Investing.com-- Most Asian stocks fell sharply on Friday as hotter-than-expected U.S. inflation readings spurred more concerns over higher-for-longer interest rates, with a barrage of upcoming central bank meetings coming squarely into focus.
Regional markets took a weak lead-in from Wall Street as producer price index inflation rose more than expected in February. The reading, which came on the heels of a strong consumer inflation print earlier this week, saw traders reduce their expectations for a rate cut in June.
Wall Street futures fell slightly in Asian trade, as markets grew fearful of any more hawkish signals from a Federal Reserve meeting next week.
Japanese stocks under pressure as BOJ meeting looms
Japan’s Nikkei 225 index fell 0.3% on Friday and was set for a 2.3% weekly decline, as investors continued to lock-in profits from record highs hit last week. The TOPIX rose 0.6%, but was set to lose nearly 2% this week.
Focus was now squarely on a Bank of Japan meeting next week, where the central bank is widely expected to signal, or even enact an end to its negative interest rates and yield curve control policies.
Bets on a BOJ pivot were spurred chiefly by signs of sticky Japanese inflation, while the results of countrywide wage negotiations pointed to substantial increases in wages this year- a trend that is also expected to underpin inflation.

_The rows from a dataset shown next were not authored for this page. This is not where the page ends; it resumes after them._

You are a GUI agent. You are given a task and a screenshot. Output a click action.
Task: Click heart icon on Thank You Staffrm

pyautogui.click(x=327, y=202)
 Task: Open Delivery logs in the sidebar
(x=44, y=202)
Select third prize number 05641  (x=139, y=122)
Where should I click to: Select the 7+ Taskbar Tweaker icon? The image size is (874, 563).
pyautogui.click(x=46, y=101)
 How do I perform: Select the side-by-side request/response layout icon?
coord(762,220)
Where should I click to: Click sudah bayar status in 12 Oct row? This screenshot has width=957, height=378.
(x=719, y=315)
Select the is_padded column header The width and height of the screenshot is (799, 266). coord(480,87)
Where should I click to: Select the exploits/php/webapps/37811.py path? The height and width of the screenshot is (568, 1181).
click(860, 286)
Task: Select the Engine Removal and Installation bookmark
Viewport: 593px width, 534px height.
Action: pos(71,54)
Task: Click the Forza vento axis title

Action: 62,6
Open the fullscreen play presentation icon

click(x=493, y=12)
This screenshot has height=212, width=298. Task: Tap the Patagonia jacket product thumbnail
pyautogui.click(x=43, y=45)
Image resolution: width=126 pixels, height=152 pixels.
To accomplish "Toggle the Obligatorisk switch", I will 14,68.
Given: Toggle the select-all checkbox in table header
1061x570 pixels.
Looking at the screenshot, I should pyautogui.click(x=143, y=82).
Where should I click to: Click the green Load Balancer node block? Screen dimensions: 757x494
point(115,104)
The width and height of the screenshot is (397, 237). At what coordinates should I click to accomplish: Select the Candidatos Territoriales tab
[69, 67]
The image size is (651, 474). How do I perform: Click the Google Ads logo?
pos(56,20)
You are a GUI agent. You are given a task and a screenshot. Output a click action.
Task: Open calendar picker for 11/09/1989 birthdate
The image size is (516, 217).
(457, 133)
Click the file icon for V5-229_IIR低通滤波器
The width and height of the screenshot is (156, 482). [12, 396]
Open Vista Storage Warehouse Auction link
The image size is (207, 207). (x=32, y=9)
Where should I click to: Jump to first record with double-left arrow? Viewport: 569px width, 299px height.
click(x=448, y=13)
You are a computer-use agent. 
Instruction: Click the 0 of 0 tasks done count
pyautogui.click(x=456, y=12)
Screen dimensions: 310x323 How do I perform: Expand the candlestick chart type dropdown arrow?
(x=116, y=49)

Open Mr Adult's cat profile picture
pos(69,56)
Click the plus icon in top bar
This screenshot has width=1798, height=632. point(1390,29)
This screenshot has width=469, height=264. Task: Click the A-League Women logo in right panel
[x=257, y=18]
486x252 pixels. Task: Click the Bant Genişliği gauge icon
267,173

Australian stocks sink, RBA seen maintaining hawkish course
Australia’s ASX 200 slid 1% amid heavy profit-taking after hitting a record high earlier in the week.
Profit-takers swept in ahead of a Reserve Bank of Australia meeting next week, where the central bank is widely expected to maintain its hawkish course as inflation remained above its 2% annual target.
Analysts at ANZ said they expected the RBA to only turn neutral on policy by May, and that the bank is likely to maintain a “mild tightening bias” next week.
Tech losses, China jitters weigh
Broader Asian markets also retreated, weighed by a mix of losses in technology stocks and as weak data from China continued to trickle in.
China’s Shanghai Shenzhen CSI 300 and Shanghai Composite indexes fell 0.7% and 0.3%, respectively, coming further off four-month highs as weak house prices data for February showed little relief for the country’s beleaguered property sector.
Losses in mainland stocks and heavyweight tech dragged Hong Kong’s Hang Seng down 2%. WuXi Biologics (HK:2269) and WuXi AppTec (HK:2359) were the top decliners on the index, amid persistent concerns over U.S. sanctions against Chinese biotechnology firms.
Losses in tech pulled South Korea’s KOSPI down 1.4%. Futures for India’s Nifty 50 index pointed to a mildly positive open, after the index was slammed by a heavy dose of profit-taking earlier this week.
Apple Inc (NASDAQ:AAPL) supplier Foxconn, formally known as Hon Hai Precision Industry Co Ltd (TW:2317), was a key outlier among Asian tech stocks on Friday. The contract electronics maker clocked a 33% spike in its fourth quarter profit, and said it expected to benefit greatly from increased demand for server technology from the artificial intelligence industry.
Foxconn’s shares rallied as much as 9% to an over five-year high.